## Exercise requirements
From the text on facing a cancer diagnosis below, copy out word for word the part that opens with the words "The Shock of" and closes with "disease like cancer.".

### Provided text ###

The Shock of a Cancer Diagnosis
The recent news of Catherine, the Princess of Wales’ cancer diagnosis has certainly caused shock for many. Each year, in New Zealand alone, over 25,000 people were diagnosed with cancer. As of 2022, in the United States, 1,918,030 new cancer cases were found. Of those people in the US, 31% or 609,360 were projected to die of their cancer. It is always sobering and heart-breaking to hear when a loved one or dear friend or even acquaintance has been diagnosed with a possibly life-threatening disease like cancer.
Turning Shock to Action
No matter how bad the situation, there’s always silver-lining to any situation. Sometimes we just have to make extra effort to find it. Of course I’m going to relate this to facing death. Generally speaking, the main shock and fear that comes from getting a cancer diagnosis is that it brings a sense of mortality. A fear that, “I may die from this.” “What is going to happen?” The fear of the unknown.

### Records supplied ###

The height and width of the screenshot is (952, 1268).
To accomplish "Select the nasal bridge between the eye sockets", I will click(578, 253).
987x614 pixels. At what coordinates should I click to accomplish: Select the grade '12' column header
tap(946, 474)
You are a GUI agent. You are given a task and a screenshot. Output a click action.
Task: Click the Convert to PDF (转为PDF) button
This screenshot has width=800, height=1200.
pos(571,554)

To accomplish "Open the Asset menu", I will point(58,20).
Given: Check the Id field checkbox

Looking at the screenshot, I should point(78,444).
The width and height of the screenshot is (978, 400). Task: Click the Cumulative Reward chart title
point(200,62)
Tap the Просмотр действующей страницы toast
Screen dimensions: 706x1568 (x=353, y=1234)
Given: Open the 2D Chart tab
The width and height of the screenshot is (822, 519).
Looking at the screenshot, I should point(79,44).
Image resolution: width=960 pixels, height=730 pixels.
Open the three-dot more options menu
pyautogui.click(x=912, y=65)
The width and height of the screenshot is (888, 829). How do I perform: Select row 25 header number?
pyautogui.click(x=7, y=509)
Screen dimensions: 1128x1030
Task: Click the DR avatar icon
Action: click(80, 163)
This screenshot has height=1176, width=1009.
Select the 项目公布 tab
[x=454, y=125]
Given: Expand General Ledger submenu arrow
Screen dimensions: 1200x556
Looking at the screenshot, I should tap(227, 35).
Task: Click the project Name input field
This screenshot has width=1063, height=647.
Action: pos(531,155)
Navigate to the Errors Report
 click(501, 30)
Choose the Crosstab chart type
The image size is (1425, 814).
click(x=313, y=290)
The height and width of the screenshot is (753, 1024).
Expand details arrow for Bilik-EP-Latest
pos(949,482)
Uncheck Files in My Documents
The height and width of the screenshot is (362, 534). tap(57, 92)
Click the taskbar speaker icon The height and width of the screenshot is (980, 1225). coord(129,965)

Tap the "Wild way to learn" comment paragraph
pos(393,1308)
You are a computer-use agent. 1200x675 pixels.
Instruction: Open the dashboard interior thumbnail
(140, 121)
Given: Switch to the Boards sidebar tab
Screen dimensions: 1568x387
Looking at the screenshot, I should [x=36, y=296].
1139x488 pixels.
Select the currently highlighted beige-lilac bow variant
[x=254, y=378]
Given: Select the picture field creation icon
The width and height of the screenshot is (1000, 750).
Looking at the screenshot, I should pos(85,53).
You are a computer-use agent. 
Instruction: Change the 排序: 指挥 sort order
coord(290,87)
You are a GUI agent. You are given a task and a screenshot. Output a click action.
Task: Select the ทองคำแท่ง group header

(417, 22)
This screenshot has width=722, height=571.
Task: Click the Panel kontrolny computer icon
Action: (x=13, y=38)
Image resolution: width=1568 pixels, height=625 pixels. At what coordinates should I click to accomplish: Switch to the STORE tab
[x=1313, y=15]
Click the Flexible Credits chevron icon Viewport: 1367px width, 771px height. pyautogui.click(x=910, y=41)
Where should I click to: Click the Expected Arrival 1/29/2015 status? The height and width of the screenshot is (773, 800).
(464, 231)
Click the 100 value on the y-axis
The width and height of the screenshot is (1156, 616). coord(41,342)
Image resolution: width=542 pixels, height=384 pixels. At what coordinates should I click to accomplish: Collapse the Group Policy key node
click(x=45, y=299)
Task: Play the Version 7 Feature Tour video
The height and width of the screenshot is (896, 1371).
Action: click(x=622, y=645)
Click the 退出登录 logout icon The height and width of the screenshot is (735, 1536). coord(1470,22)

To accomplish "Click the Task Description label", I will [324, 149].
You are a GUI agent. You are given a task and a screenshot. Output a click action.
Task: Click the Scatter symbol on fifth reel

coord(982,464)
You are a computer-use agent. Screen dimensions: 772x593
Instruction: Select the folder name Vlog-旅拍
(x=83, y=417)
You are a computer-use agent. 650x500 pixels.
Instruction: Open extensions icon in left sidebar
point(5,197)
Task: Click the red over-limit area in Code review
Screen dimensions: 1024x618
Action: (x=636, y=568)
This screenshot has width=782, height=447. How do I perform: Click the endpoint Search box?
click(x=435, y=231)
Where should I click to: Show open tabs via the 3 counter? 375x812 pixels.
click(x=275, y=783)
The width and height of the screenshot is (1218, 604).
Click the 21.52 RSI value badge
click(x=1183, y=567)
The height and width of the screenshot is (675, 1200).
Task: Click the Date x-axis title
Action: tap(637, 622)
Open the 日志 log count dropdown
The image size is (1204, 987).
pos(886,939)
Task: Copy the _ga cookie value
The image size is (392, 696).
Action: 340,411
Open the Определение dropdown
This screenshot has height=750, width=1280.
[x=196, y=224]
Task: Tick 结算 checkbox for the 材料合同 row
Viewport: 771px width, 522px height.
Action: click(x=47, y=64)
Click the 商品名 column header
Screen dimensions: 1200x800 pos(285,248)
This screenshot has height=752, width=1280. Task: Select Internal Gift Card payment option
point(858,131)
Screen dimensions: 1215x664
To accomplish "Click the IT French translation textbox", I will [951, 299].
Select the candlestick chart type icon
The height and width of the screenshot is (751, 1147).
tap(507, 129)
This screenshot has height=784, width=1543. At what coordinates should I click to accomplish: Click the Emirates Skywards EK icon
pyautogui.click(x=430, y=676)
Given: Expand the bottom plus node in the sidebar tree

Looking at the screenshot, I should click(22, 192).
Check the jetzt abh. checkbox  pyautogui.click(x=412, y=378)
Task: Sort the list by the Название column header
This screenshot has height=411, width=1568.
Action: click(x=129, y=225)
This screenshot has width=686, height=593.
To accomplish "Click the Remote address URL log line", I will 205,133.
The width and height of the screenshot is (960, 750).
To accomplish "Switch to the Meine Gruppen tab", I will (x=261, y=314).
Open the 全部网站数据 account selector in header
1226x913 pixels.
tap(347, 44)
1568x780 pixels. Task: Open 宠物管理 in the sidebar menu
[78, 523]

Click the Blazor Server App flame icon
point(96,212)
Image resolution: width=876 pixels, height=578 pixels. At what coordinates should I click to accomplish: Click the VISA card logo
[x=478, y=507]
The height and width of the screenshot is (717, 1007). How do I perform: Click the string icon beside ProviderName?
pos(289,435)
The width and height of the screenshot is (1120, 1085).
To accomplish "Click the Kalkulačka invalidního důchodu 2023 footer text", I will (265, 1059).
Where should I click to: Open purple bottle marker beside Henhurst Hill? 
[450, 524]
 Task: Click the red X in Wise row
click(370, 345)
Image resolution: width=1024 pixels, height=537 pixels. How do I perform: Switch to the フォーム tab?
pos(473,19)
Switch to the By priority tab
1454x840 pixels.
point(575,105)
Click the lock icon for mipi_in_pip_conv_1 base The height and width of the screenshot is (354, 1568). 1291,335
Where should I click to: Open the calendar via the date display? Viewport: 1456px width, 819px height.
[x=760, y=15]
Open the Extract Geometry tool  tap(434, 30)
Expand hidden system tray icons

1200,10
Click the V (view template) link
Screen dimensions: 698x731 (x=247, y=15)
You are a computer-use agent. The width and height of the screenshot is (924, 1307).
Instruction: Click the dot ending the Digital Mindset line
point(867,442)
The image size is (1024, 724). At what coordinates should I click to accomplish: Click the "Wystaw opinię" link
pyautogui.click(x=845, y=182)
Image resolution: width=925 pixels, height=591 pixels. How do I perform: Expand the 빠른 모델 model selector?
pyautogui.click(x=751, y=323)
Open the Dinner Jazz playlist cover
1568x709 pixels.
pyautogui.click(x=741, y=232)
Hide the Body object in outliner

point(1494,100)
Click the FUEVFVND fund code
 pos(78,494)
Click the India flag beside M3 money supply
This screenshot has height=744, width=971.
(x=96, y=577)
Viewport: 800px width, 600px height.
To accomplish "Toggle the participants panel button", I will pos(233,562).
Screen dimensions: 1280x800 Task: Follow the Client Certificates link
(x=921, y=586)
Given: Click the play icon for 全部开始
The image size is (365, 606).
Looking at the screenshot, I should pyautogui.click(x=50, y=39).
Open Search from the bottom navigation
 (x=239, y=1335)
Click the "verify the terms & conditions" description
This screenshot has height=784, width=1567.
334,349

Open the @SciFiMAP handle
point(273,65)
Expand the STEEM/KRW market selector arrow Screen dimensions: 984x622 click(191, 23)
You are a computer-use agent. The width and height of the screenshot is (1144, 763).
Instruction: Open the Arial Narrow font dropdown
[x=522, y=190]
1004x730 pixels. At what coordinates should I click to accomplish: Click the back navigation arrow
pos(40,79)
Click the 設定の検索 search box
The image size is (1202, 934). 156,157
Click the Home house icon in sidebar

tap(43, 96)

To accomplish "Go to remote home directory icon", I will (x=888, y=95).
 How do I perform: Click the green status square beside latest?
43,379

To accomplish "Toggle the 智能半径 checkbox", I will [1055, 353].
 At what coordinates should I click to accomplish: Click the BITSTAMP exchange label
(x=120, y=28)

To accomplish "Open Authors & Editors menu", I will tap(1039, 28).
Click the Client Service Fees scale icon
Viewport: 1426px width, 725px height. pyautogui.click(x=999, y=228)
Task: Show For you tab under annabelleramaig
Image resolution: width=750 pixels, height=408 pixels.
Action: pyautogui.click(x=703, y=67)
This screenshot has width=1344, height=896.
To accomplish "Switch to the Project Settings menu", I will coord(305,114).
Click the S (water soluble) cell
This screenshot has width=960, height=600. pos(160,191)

###

## Reply
The Shock of a Cancer Diagnosis
The recent news of Catherine, the Princess of Wales’ cancer diagnosis has certainly caused shock for many. Each year, in New Zealand alone, over 25,000 people were diagnosed with cancer. As of 2022, in the United States, 1,918,030 new cancer cases were found. Of those people in the US, 31% or 609,360 were projected to die of their cancer. It is always sobering and heart-breaking to hear when a loved one or dear friend or even acquaintance has been diagnosed with a possibly life-threatening disease like cancer.